Relative Positioning & Fixed Sizing in ASCX Controls

A

Alex Maghen

I'm trying to make a tiny login-block control that I'll use here and there. I
had tried creating the ASCX and making the outer-most object an <asp:panel>
object with a style that contains position: relative. Then, I placed all the
little text boxes, etc inside that panel with absolute positioning.

I also used properties such as height and width of the text boxes and font
sizes, etc. to make everything fit just right.

In the VS environment, everything looks great, but when I load the thing in
the browser, the text boxes aren't the same small size that they had been,
they overlap with each other a little, and the Button control isn't the same
size either.

I thought that this might be because a style-sheet overrode the specific
settings on the control but, first of all, I thought that the specific
settings on the control are supposed to override the CSS. Also, my CSS
doesn't have any settings in it for INPUT or BUTTON.

Any idea what's going on here?

Alex
 
G

gerry

relative positioning is relative to the position that the item would have
had with normal flow.
absolute positioning is absolute relative to the top left corner of the web
page NOT the top left corner of the parent object

i'm not sure what use relative positioning is on the outer container
absolute positioning on the contained objects will almost certainly move
them outside of their container.

Task details => Transcribe the stretch from "I also used" through "size either." in the forum thread on positioning in ASCX controls, matching it word for word.

Collected material =>
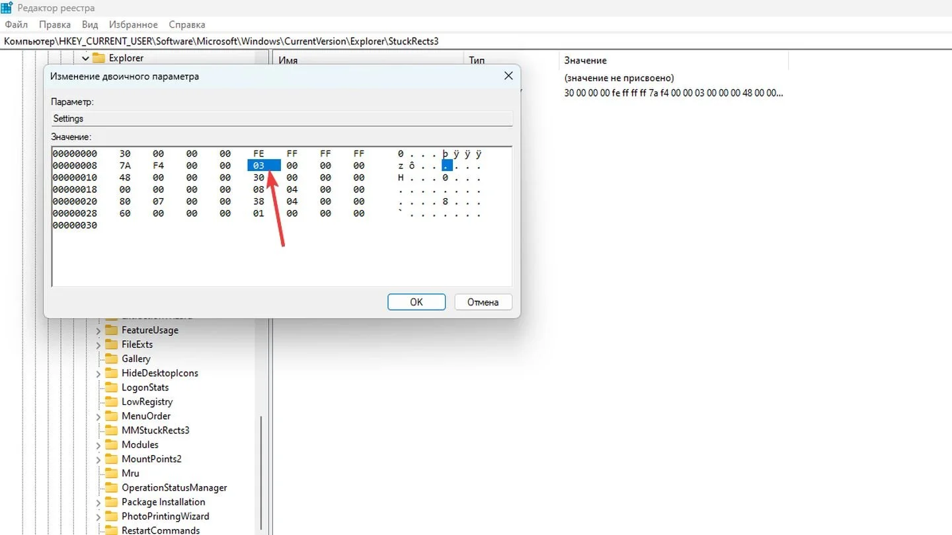Select the MMStuckRects3 folder icon

111,430
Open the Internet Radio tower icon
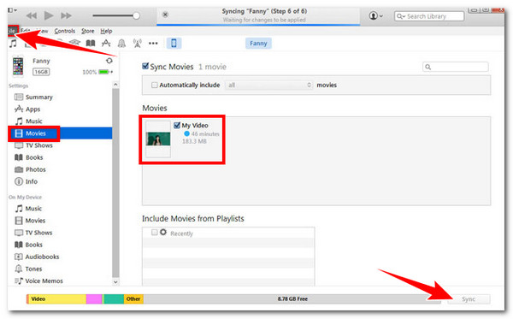513x319 pixels. tap(138, 43)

Complete response =>
I also used properties such as height and width of the text boxes and font
sizes, etc. to make everything fit just right.

In the VS environment, everything looks great, but when I load the thing in
the browser, the text boxes aren't the same small size that they had been,
they overlap with each other a little, and the Button control isn't the same
size either.